→ **Work task**
The expected answer is all of the entries, written out exactly.

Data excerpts
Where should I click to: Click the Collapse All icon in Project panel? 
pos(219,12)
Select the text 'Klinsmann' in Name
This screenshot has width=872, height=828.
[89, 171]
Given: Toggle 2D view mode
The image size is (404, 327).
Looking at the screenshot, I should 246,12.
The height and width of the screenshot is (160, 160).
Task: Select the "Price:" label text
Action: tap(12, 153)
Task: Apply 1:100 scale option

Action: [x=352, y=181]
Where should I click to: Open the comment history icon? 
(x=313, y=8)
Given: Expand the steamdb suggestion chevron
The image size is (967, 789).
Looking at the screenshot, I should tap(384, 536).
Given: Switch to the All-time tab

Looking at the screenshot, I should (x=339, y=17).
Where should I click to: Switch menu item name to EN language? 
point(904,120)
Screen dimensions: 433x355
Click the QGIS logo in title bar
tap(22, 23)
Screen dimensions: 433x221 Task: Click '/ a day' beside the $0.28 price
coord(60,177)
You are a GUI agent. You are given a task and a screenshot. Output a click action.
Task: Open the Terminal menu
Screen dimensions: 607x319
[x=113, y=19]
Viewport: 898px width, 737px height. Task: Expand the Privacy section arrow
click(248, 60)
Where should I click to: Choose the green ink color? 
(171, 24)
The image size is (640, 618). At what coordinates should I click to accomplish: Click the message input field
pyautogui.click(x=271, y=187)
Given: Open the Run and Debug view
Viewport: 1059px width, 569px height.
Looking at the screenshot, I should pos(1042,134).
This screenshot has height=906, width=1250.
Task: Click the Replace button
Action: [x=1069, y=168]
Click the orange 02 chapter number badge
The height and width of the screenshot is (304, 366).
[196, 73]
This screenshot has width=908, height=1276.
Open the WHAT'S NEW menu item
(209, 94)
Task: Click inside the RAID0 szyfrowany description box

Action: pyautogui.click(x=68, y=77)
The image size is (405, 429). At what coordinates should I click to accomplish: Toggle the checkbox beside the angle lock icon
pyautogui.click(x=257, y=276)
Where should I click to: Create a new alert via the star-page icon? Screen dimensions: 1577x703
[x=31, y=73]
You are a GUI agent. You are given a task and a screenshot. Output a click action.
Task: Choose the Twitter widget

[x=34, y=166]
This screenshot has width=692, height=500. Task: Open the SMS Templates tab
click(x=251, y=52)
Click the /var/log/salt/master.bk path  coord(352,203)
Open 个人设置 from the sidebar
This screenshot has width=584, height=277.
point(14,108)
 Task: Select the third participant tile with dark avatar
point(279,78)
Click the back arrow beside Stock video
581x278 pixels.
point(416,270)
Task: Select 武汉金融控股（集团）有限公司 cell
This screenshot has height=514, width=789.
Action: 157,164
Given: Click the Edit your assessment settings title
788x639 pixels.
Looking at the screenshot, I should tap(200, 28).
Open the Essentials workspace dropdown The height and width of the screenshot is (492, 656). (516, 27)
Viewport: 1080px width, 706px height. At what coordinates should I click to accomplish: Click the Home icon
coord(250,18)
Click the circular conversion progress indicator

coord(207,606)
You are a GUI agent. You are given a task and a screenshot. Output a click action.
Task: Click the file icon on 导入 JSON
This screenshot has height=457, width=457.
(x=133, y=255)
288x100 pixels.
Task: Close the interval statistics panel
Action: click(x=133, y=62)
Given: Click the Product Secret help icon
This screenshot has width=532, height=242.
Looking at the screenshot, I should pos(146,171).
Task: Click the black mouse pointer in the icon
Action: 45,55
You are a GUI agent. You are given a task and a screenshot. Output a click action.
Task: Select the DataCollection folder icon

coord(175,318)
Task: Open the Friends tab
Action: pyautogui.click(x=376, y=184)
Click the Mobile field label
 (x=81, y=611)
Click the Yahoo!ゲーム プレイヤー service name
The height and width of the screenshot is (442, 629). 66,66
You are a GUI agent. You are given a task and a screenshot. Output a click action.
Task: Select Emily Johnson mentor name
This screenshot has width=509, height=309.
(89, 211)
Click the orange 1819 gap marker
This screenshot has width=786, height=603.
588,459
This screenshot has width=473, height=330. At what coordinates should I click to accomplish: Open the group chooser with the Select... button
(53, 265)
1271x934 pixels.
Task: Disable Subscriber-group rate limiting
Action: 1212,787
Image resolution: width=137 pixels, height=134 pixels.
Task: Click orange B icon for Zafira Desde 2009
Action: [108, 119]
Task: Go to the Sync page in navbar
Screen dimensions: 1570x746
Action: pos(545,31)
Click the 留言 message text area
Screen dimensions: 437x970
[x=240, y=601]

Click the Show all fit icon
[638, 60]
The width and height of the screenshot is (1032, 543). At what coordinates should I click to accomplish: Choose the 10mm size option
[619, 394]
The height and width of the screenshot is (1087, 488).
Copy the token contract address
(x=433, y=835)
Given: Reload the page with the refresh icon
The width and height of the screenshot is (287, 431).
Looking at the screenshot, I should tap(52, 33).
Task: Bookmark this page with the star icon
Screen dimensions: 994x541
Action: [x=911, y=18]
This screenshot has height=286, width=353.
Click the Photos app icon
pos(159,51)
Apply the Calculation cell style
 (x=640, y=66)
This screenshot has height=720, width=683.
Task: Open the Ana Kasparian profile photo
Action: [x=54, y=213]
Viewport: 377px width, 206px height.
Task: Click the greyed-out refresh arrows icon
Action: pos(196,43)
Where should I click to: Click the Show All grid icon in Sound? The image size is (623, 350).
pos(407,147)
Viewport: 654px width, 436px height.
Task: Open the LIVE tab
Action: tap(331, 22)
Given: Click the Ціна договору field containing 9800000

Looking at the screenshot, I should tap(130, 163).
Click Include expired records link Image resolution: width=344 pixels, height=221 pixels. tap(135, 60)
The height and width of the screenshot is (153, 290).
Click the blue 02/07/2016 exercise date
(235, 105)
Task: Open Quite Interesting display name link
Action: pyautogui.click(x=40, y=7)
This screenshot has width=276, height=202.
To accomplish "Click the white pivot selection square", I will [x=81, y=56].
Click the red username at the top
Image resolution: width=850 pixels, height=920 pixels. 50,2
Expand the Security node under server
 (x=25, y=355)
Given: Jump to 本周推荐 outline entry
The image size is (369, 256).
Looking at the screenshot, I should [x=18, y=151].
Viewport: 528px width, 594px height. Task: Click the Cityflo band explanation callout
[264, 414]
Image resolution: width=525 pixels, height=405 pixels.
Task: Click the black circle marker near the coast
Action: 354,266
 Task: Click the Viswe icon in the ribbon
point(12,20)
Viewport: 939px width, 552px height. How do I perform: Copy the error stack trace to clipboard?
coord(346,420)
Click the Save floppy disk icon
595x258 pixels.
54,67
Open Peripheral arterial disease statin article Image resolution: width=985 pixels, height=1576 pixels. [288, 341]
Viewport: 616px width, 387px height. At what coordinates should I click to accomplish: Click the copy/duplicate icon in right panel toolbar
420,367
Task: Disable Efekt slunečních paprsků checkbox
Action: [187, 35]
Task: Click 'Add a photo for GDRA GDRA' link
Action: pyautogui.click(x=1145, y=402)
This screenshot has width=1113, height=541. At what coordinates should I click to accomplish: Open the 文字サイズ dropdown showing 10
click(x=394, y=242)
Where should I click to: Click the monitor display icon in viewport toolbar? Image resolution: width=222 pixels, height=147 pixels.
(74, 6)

→ **Response to this task**
Where should I click to: Click the Collapse All icon in Project panel? 
pos(219,12)
Select the text 'Klinsmann' in Name
This screenshot has width=872, height=828.
[89, 171]
Given: Toggle 2D view mode
The image size is (404, 327).
Looking at the screenshot, I should 246,12.
The height and width of the screenshot is (160, 160).
Task: Select the "Price:" label text
Action: tap(12, 153)
Task: Apply 1:100 scale option

Action: [x=352, y=181]
Where should I click to: Open the comment history icon? 
(x=313, y=8)
Given: Expand the steamdb suggestion chevron
The image size is (967, 789).
Looking at the screenshot, I should tap(384, 536).
Given: Switch to the All-time tab

Looking at the screenshot, I should (x=339, y=17).
Where should I click to: Switch menu item name to EN language? 
point(904,120)
Screen dimensions: 433x355
Click the QGIS logo in title bar
tap(22, 23)
Screen dimensions: 433x221 Task: Click '/ a day' beside the $0.28 price
coord(60,177)
You are a GUI agent. You are given a task and a screenshot. Output a click action.
Task: Open the Terminal menu
Screen dimensions: 607x319
[x=113, y=19]
Viewport: 898px width, 737px height. Task: Expand the Privacy section arrow
click(248, 60)
Where should I click to: Choose the green ink color? 
(171, 24)
The image size is (640, 618). At what coordinates should I click to accomplish: Click the message input field
pyautogui.click(x=271, y=187)
Given: Open the Run and Debug view
Viewport: 1059px width, 569px height.
Looking at the screenshot, I should pos(1042,134).
This screenshot has height=906, width=1250.
Task: Click the Replace button
Action: [x=1069, y=168]
Click the orange 02 chapter number badge
The height and width of the screenshot is (304, 366).
[196, 73]
This screenshot has width=908, height=1276.
Open the WHAT'S NEW menu item
(209, 94)
Task: Click inside the RAID0 szyfrowany description box

Action: pyautogui.click(x=68, y=77)
The image size is (405, 429). At what coordinates should I click to accomplish: Toggle the checkbox beside the angle lock icon
pyautogui.click(x=257, y=276)
Where should I click to: Create a new alert via the star-page icon? Screen dimensions: 1577x703
[x=31, y=73]
You are a GUI agent. You are given a task and a screenshot. Output a click action.
Task: Choose the Twitter widget

[x=34, y=166]
This screenshot has width=692, height=500. Task: Open the SMS Templates tab
click(x=251, y=52)
Click the /var/log/salt/master.bk path  coord(352,203)
Open 个人设置 from the sidebar
This screenshot has width=584, height=277.
point(14,108)
 Task: Select the third participant tile with dark avatar
point(279,78)
Click the back arrow beside Stock video
581x278 pixels.
point(416,270)
Task: Select 武汉金融控股（集团）有限公司 cell
This screenshot has height=514, width=789.
Action: 157,164
Given: Click the Edit your assessment settings title
788x639 pixels.
Looking at the screenshot, I should tap(200, 28).
Open the Essentials workspace dropdown The height and width of the screenshot is (492, 656). (516, 27)
Viewport: 1080px width, 706px height. At what coordinates should I click to accomplish: Click the Home icon
coord(250,18)
Click the circular conversion progress indicator

coord(207,606)
You are a GUI agent. You are given a task and a screenshot. Output a click action.
Task: Click the file icon on 导入 JSON
This screenshot has height=457, width=457.
(x=133, y=255)
288x100 pixels.
Task: Close the interval statistics panel
Action: click(x=133, y=62)
Given: Click the Product Secret help icon
This screenshot has width=532, height=242.
Looking at the screenshot, I should pos(146,171).
Task: Click the black mouse pointer in the icon
Action: 45,55
You are a GUI agent. You are given a task and a screenshot. Output a click action.
Task: Select the DataCollection folder icon

coord(175,318)
Task: Open the Friends tab
Action: pyautogui.click(x=376, y=184)
Click the Mobile field label
 (x=81, y=611)
Click the Yahoo!ゲーム プレイヤー service name
The height and width of the screenshot is (442, 629). 66,66
You are a GUI agent. You are given a task and a screenshot. Output a click action.
Task: Select Emily Johnson mentor name
This screenshot has width=509, height=309.
(89, 211)
Click the orange 1819 gap marker
This screenshot has width=786, height=603.
588,459
This screenshot has width=473, height=330. At what coordinates should I click to accomplish: Open the group chooser with the Select... button
(53, 265)
1271x934 pixels.
Task: Disable Subscriber-group rate limiting
Action: 1212,787
Image resolution: width=137 pixels, height=134 pixels.
Task: Click orange B icon for Zafira Desde 2009
Action: [108, 119]
Task: Go to the Sync page in navbar
Screen dimensions: 1570x746
Action: pos(545,31)
Click the 留言 message text area
Screen dimensions: 437x970
[x=240, y=601]

Click the Show all fit icon
[638, 60]
The width and height of the screenshot is (1032, 543). At what coordinates should I click to accomplish: Choose the 10mm size option
[619, 394]
The height and width of the screenshot is (1087, 488).
Copy the token contract address
(x=433, y=835)
Given: Reload the page with the refresh icon
The width and height of the screenshot is (287, 431).
Looking at the screenshot, I should tap(52, 33).
Task: Bookmark this page with the star icon
Screen dimensions: 994x541
Action: [x=911, y=18]
This screenshot has height=286, width=353.
Click the Photos app icon
pos(159,51)
Apply the Calculation cell style
 (x=640, y=66)
This screenshot has height=720, width=683.
Task: Open the Ana Kasparian profile photo
Action: [x=54, y=213]
Viewport: 377px width, 206px height.
Task: Click the greyed-out refresh arrows icon
Action: pos(196,43)
Where should I click to: Click the Show All grid icon in Sound? The image size is (623, 350).
pos(407,147)
Viewport: 654px width, 436px height.
Task: Open the LIVE tab
Action: tap(331, 22)
Given: Click the Ціна договору field containing 9800000

Looking at the screenshot, I should tap(130, 163).
Click Include expired records link Image resolution: width=344 pixels, height=221 pixels. tap(135, 60)
The height and width of the screenshot is (153, 290).
Click the blue 02/07/2016 exercise date
(235, 105)
Task: Open Quite Interesting display name link
Action: pyautogui.click(x=40, y=7)
This screenshot has width=276, height=202.
To accomplish "Click the white pivot selection square", I will [x=81, y=56].
Click the red username at the top
Image resolution: width=850 pixels, height=920 pixels. 50,2
Expand the Security node under server
 (x=25, y=355)
Given: Jump to 本周推荐 outline entry
The image size is (369, 256).
Looking at the screenshot, I should [x=18, y=151].
Viewport: 528px width, 594px height. Task: Click the Cityflo band explanation callout
[264, 414]
Image resolution: width=525 pixels, height=405 pixels.
Task: Click the black circle marker near the coast
Action: 354,266
 Task: Click the Viswe icon in the ribbon
point(12,20)
Viewport: 939px width, 552px height. How do I perform: Copy the error stack trace to clipboard?
coord(346,420)
Click the Save floppy disk icon
595x258 pixels.
54,67
Open Peripheral arterial disease statin article Image resolution: width=985 pixels, height=1576 pixels. [288, 341]
Viewport: 616px width, 387px height. At what coordinates should I click to accomplish: Click the copy/duplicate icon in right panel toolbar
420,367
Task: Disable Efekt slunečních paprsků checkbox
Action: [187, 35]
Task: Click 'Add a photo for GDRA GDRA' link
Action: pyautogui.click(x=1145, y=402)
This screenshot has width=1113, height=541. At what coordinates should I click to accomplish: Open the 文字サイズ dropdown showing 10
click(x=394, y=242)
Where should I click to: Click the monitor display icon in viewport toolbar? Image resolution: width=222 pixels, height=147 pixels.
(74, 6)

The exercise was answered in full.